Kerem Özdemir: Riyad’daki zirvedeki gündeminizden bahseder misiniz?
Paloméros: Global Cybersecurity Forum adını taşıyan bu etkinlik, insanlar, faaliyetler ve sağlık için, bu terimi kullanmak yerinde olursa “iyi yönde” güvenilir bir siber güvenlik zeminini nasıl kurabileceğimizi konu alıyor. Birlikte ve kolektif bir biçimde nasıl ilerleriz? Bir yanımıza şirketleri alarak ve deneyimleri paylaşarak, siber alanda elimizde bulunan araçları ve yöntemleri test ederek ve ihtiyaç duyulduğunda orada olacağından emin olmak için stres testlerini yaparak bunu sağlamaya çalışıyoruz. Deyim yerindeyse, oyunun adı bu: gerek siber gerek küresel olsun, dayanıklılığı artırmak. Ben buna paylaşılmış dayanıklılık adını veriyorum; farklı ortaklar ve uluslara arasında, şirketler ve bütün oyuncularla birlikte sadece siber tehditlerin varlığı ile yüzleştiğimiz değil, gerektiğinde ağın bir bölümünü yeniden inşa edebildiğimiz bir sistem. Buna dayanıklılık (resilience) deniyor. Bir darbe alırsınız ve bunun ardından kapasitenizi kurtarma ve yeniden inşa etmeyi başarırsınız.
Kerem Özdemir: Son olarak yapay zekânın bu siber güvenlik dünyasını nasıl değiştirdiğine değinir misiniz?
Paloméros: Siber güvenlik açısından yapay zekâ muhteşem bir araç.
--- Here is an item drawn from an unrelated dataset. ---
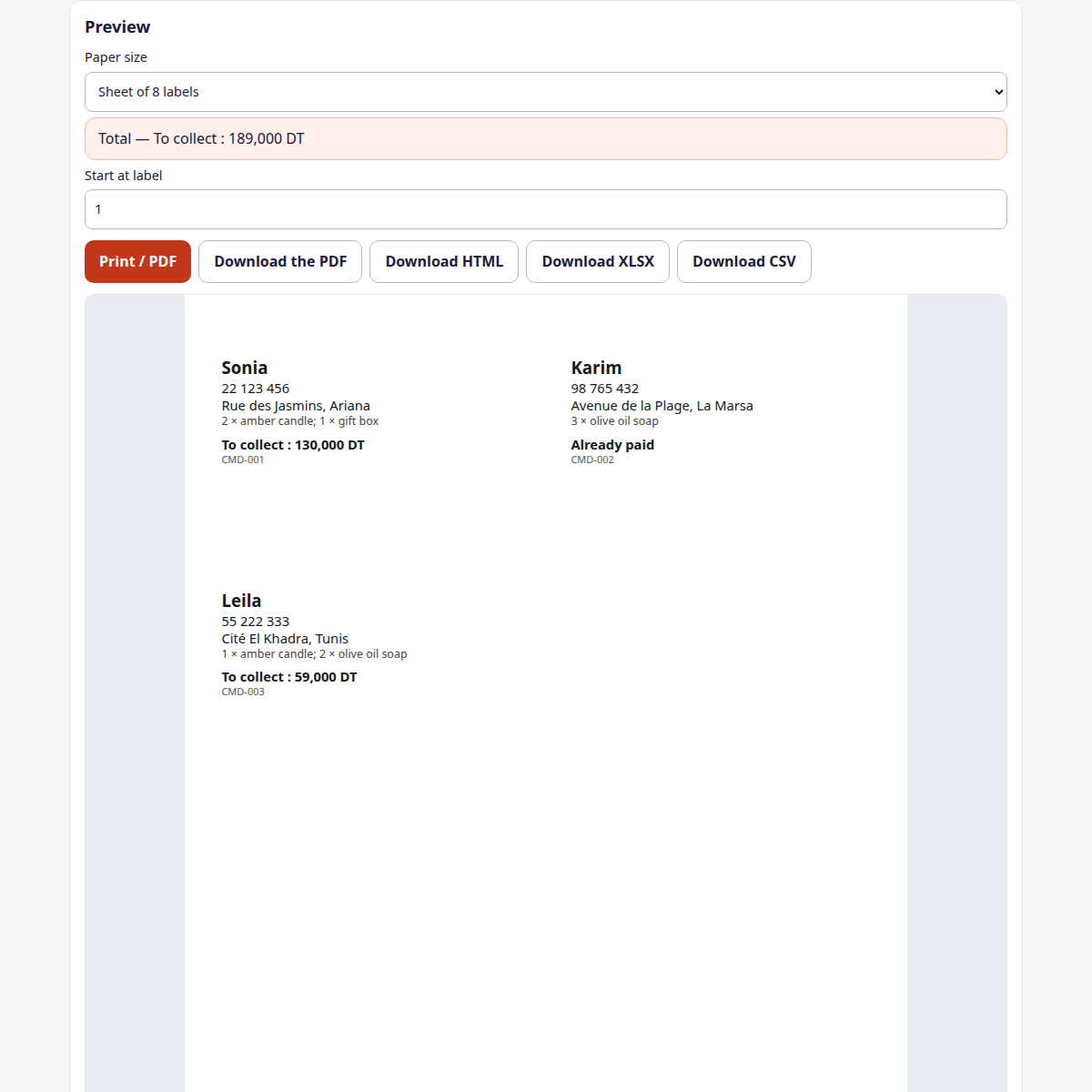
Task: Click To collect : 59,000 DT text
Action: (x=289, y=677)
Bazı şirketler şimdiden bunu sağlamaya hazır. Bu çözümler, saldırı ile savunmanın devreye girmesi arasında geçen hazırlık süresini kısaltabiliyor. Bu siber güvenlikte kritik önemde çünkü deyim yerindeyse virüsü başka bir yere gitmeden önce durdurabiliyorsunuz. Bu aynı zamanda niteleme (attirbution) açısından da çok önemli. Yapay zekâ algoritmasını kullanarak bu hesaplamayı yüksek hızda yapabiliyor ve bu saldırının arkasındaki faile ulaşacak şekilde geri gidebiliyorlar. Bu büyük bir destek sağlıyor ancak failin ya da saldırganın da yapay zekâ kullanmaması için bir neden de yok. Burada bir karşılıklı denge bulunuyor ancak yapay zekânın siber güvenlik için büyük bir katkı olduğunu vurgulamalıyım.